Dr. A. should be an all-Israeli physician. She was educated at Jewish schools, her parents live in a wealthy Jewish community, Hebrew is her first language. Her sister is also a resident in a large hospital in central Israel and the two of them share an apartment in old north Tel Aviv. Their little sister is studying medicine at the Technion in Haifa. Their parents did everything so their children would succeed in their country.
When I met her for the first time by chance in the hallway of her department, she burst out crying. It was at the height of Operation Protective Edge and she was dismayed over the scenes from Gaza, torn between her people and her country. Dr. A. never lost her dignity and her identity, and she wants to live here, in her country.

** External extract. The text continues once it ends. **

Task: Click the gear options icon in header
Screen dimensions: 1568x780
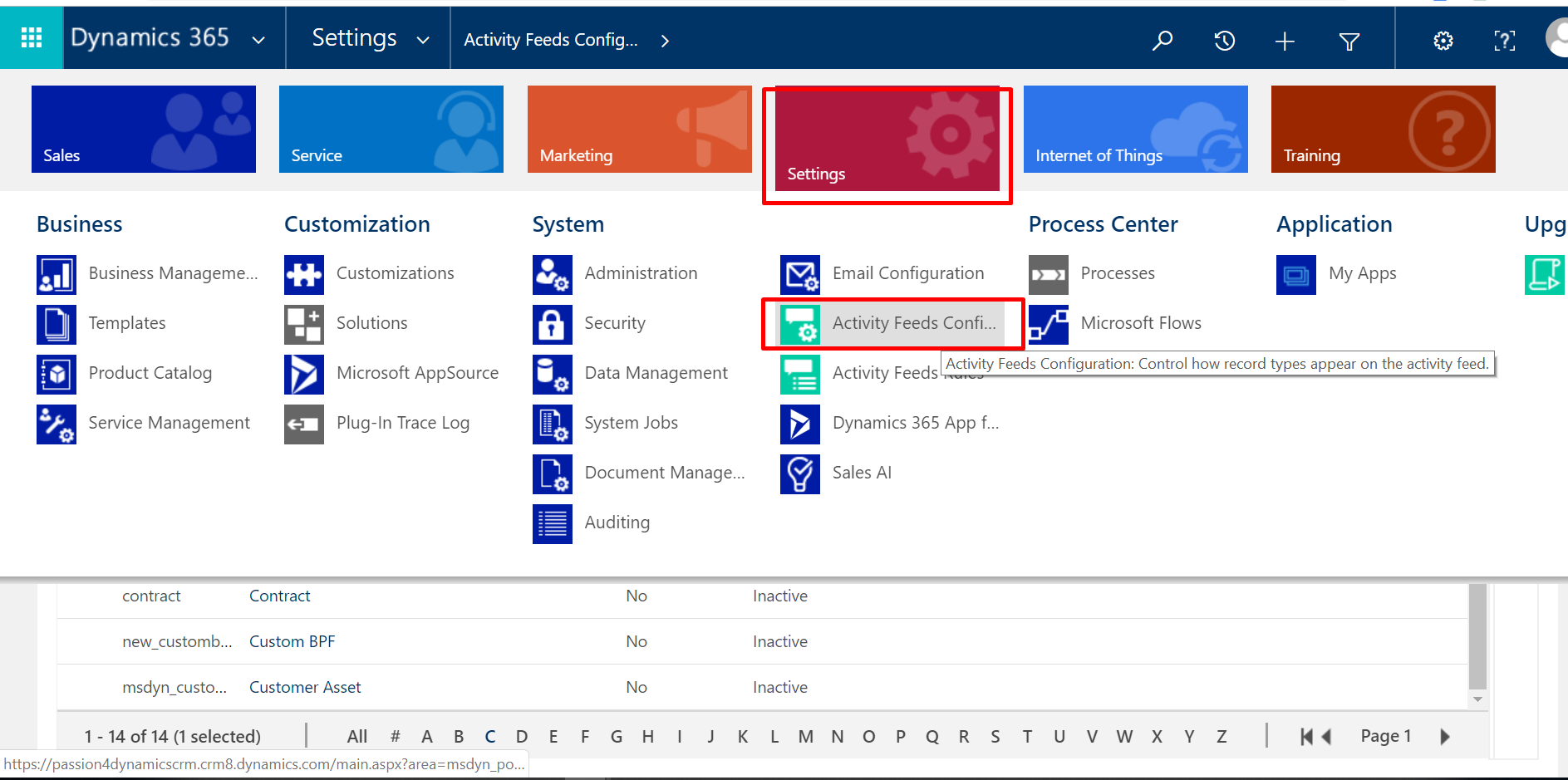Action: click(1443, 40)
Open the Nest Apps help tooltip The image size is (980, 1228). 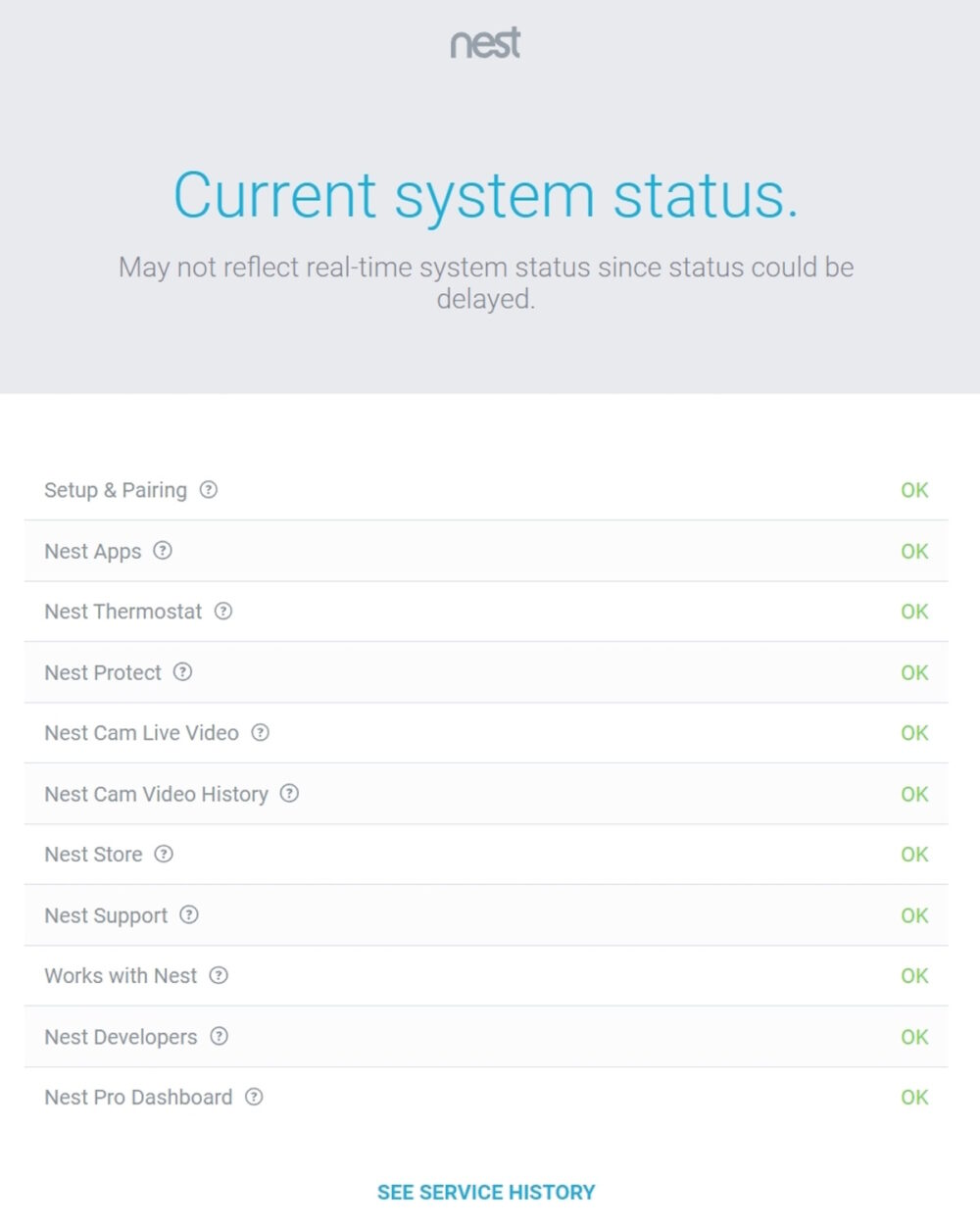click(162, 551)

Her chances of doing so are disappearing. It seems to me that she knows it. Meanwhile, she hides her name to save herself the despicable comments of patients and their families. “It’s like the Jews in France,” she says, seemingly to comfort herself, but this comparison is baseless. It is hardly likely that a Jewish doctor in France would have to hide his or her name. At the airport Dr. A. is classified risk level 6, she discovered once, only two levels lower than the most dangerous. Caution, danger, the Israeli doctor, who travels to training and conferences abroad and works in an Israeli hospital, is subjected to a range of humiliations before every takeoff.
Dr. A.’s future is the future of the state. If she cannot live here, there will be no democracy here and no more point. The attitude toward Dr. A. is a litmus test. Few of her people have tried as hard as she has to be Israeli. If she cannot find her place here, then we will know for sure: apartheid. There is no other way to excuse the attitude toward her other than pure racism.

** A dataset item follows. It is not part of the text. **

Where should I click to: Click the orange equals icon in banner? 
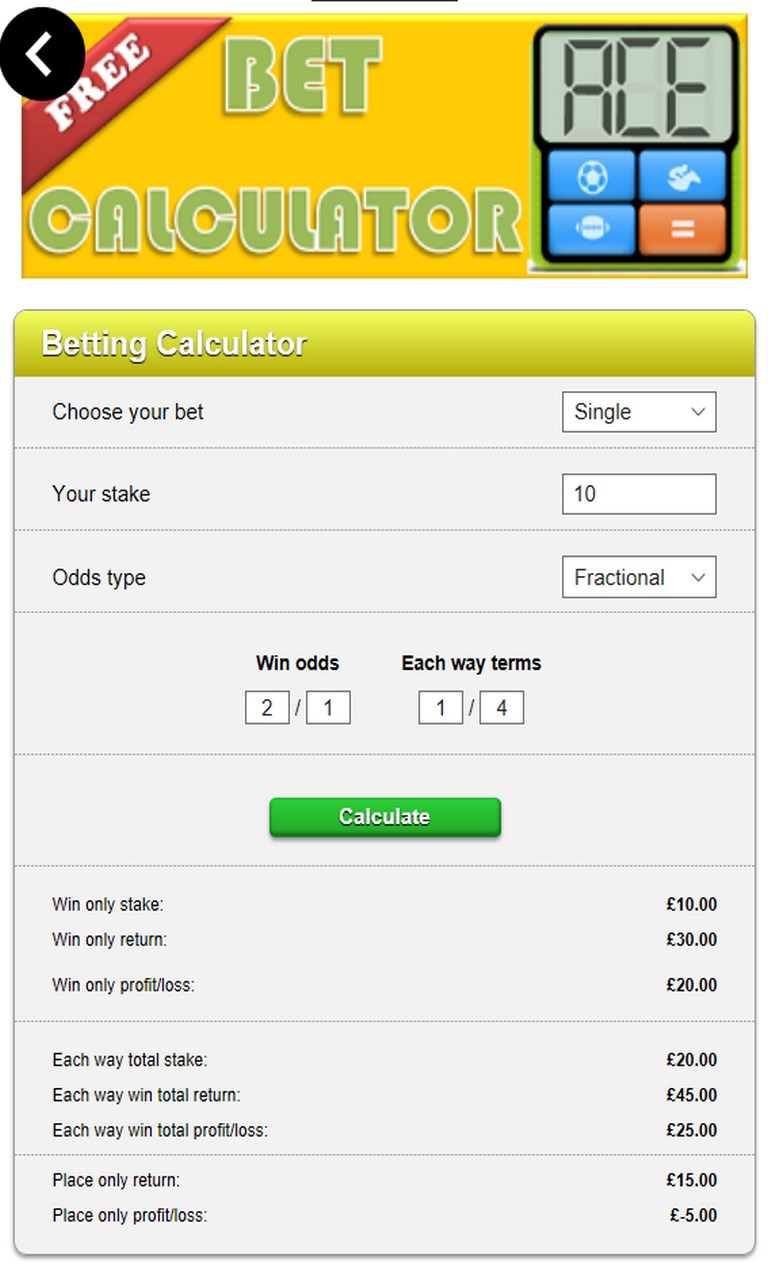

When I told her that her family was here long before mine, a sad smile crossed her face. She wants to be Israeli, but it is doubtful Israel wants her. She is loyal to her country, but is her country loyal to her? The education and healthcare systems were open to her, but gathering clouds are covering her sky and her future.

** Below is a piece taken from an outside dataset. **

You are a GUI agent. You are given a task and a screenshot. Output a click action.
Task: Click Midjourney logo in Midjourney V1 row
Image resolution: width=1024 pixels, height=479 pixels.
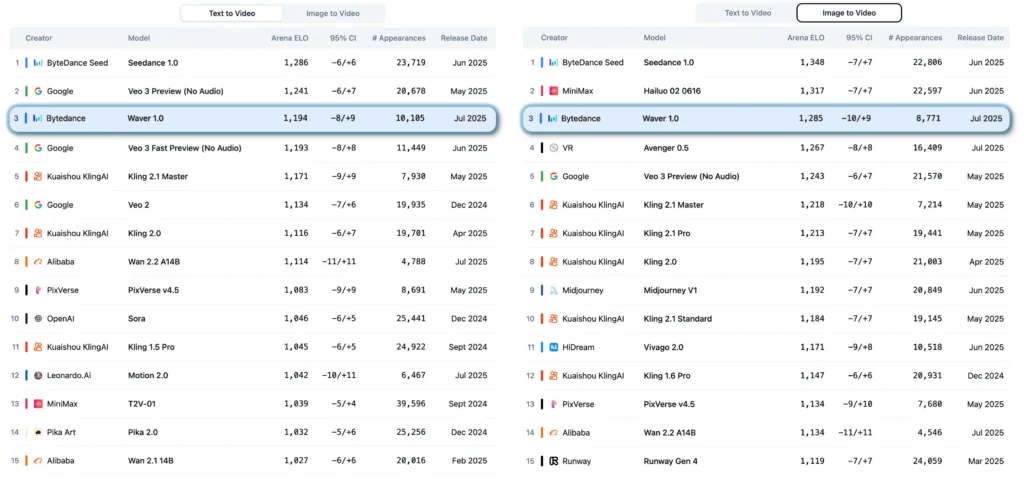click(x=553, y=291)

When Ashkelon says to fire all its Arab construction workers only because of their origin, the day is coming when the hospitals will dismiss Arab doctors. Some Israelis have wanted to do this for a long time now. When the cabinet votes today on the nation-state bill, in its “extreme” version framed by MK Zeev Elkin, or in the “moderate” version of Prime Minister Benjamin Netanyahu, with the support of Justice Minister Tzipi Livni, the chances of Dr. A. staying here are further reduced.
Few are the Israelis who know what she and others like her go through every single day. Even fewer care. Care? Anybody who wants “Jewish” doesn’t want Dr. A. Dr. A. has a place only in “democratic.” Between these two conflicting values there is neither community nor bridge.
In the recent dark days I found myself thinking about Dr. A. I so wanted to see her proud of her name. I would so much want to know that she can find her place here, in her country and her birthplace.